Don't be afraid to ask if you're getting the best possible deal. The store may be able to offer coupons or lower the price of your prescription drug to match a competitor's.
Some medications are cheaper when you don't go through insurance. To compare, have the pharmacist ring up the item both with and without your insurance.
If you can't afford a medication, you may qualify to receive free or discounted drugs. Visit the manufacturer's website to learn whether you qualify.
Some insurance companies offer a discount to people who buy from sites like express-scripts.com and caremark .com.
Bottling up your troubles can make the problem worse. "Most people feel a huge sense of relief after sharing their circumstances with someone," says Brad Klontz, PsyD, a financial psychologist and coauthor of Mind Over Money. Confide in one (or more) of these people:
It can be awkward to talk about money, but it gets easier. "It becomes a two-way conversation," says Chatzky. "What you find is that their situation isn't perfect, either."
An accountability partner keeps you focused and motivated.

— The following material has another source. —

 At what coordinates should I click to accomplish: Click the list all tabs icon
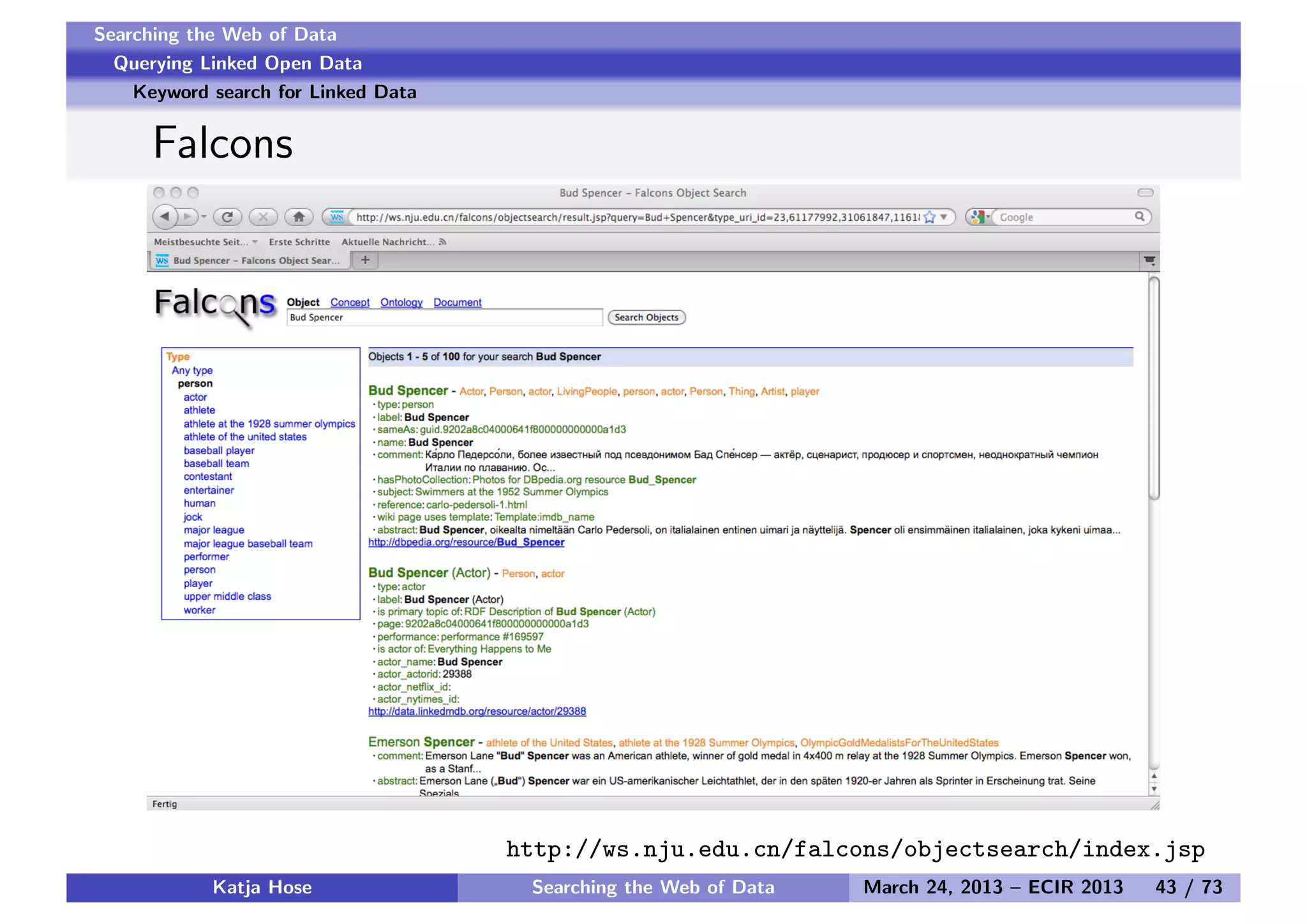click(x=1149, y=260)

If you don't want to share your financial struggles with someone you know, join one of the Saving Advice forums.
A good advisor will help you grow your assets and plan for the future. But choosing one can be tough, so ask for a referral or use resources like Planner Search, the National Association of Personal Financial Advisors, and Let's Make a Plan.
Sponsored by the American Institute of CPAs, this online tool gives users a to-do list of tips to help them meet a goal, whether it's saving for retirement, paying off debt or—yes—worrying less about money.
Create a budget, and this free app will tell you how much money you can spend daily, weekly and monthly. Plus, it tracks your expenses and lets you total the cost of, say, your weekly Starbucks runs.
The app syncs to your bank account, analyzes your balance and spending habits and stealthily moves money from your checking account into your Digit savings account.